Passage provided ::

You are viewing a plain text version of this content. The canonical link for it is here.
Posted to solr-user@lucene.apache.org by Dileepa Jayakody <di...@gmail.com> on 2013/11/26 09:50:33 UTC

How to use batchSize in DataImportHandler to throttle updates in a batch-mode

Hi All,

I have a requirement to import a large amount of data from a mysql database
and index documents (about 1000 documents).
During indexing process I need to do a special processing of a field by
sending a enhancement requests to an external Apache Stanbol server.

Extracted records ::
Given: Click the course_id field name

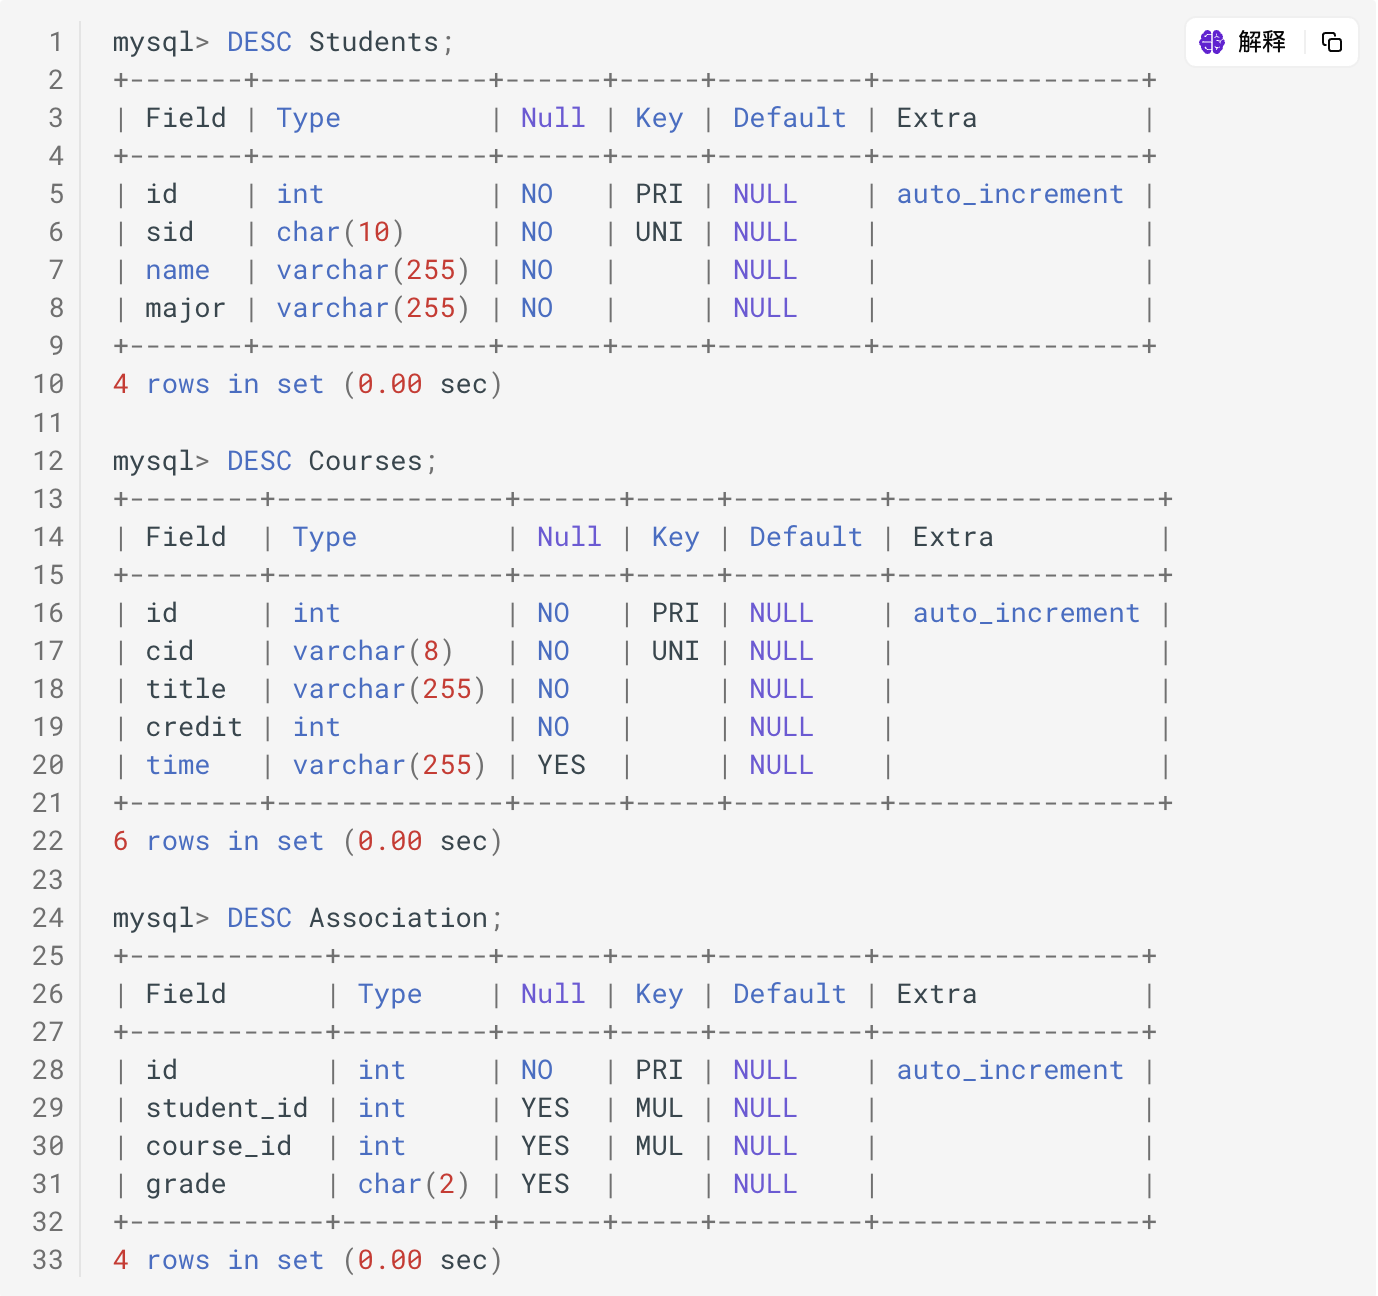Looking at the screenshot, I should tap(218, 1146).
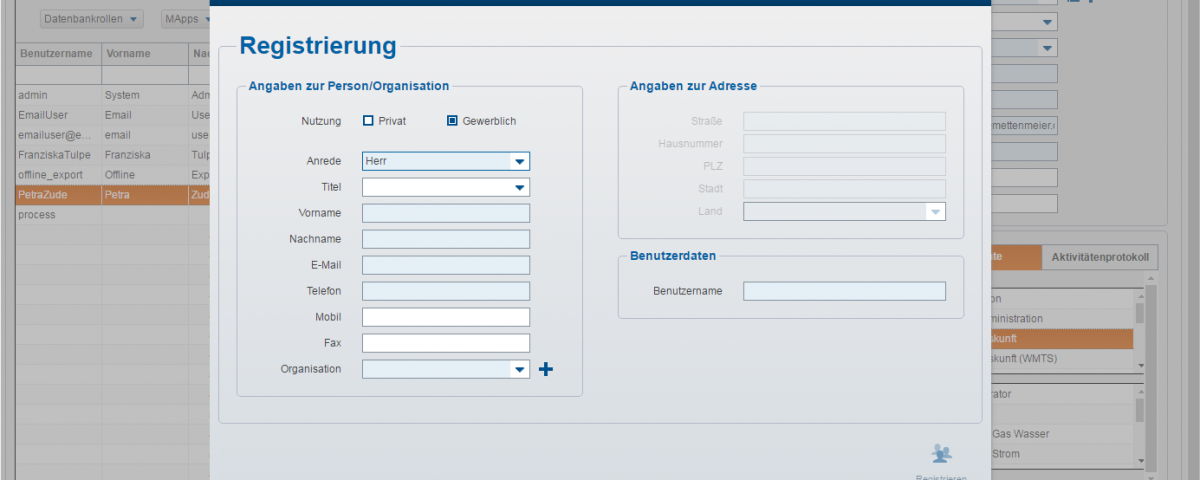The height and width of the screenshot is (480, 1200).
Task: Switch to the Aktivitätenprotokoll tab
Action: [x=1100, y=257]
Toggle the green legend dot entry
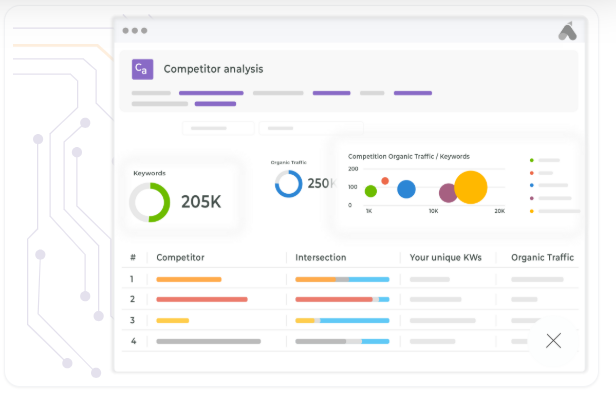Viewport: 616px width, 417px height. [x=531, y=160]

Task objective :: Pick up the mailing-list post about throttling DataImportHandler updates with batchSize and continue writing it from its last sentence.

Response for this exercise ::
I have configured my dataimport-handler in solrconfig.xml to use the
StanbolContentProcessor in the update chain, as below;

 *<updateRequestProcessorChain name="stanbolInterceptor">*
* <processor
class="com.solr.stanbol.processor.StanbolContentProcessorFactory"/>*
*        <processor class="solr.RunUpdateProcessorFactory" />*
*  </updateRequestProcessorChain>*

*  <requestHandler name="/dataimport" class="solr.DataImportHandler">   *
* <lst name="defaults">  *
* <str name="config">data-config.xml</str>*
* <str name="update.chain">stanbolInterceptor</str>*
* </lst> *
*   </requestHandler>*

My sample data-config.xml is as below;

*<dataConfig>*
*<dataSource type="JdbcDataSource" driver="com.mysql.jdbc.Driver"
url="jdbc:mysql://localhost:3306/solrTest" user="test" password="test123"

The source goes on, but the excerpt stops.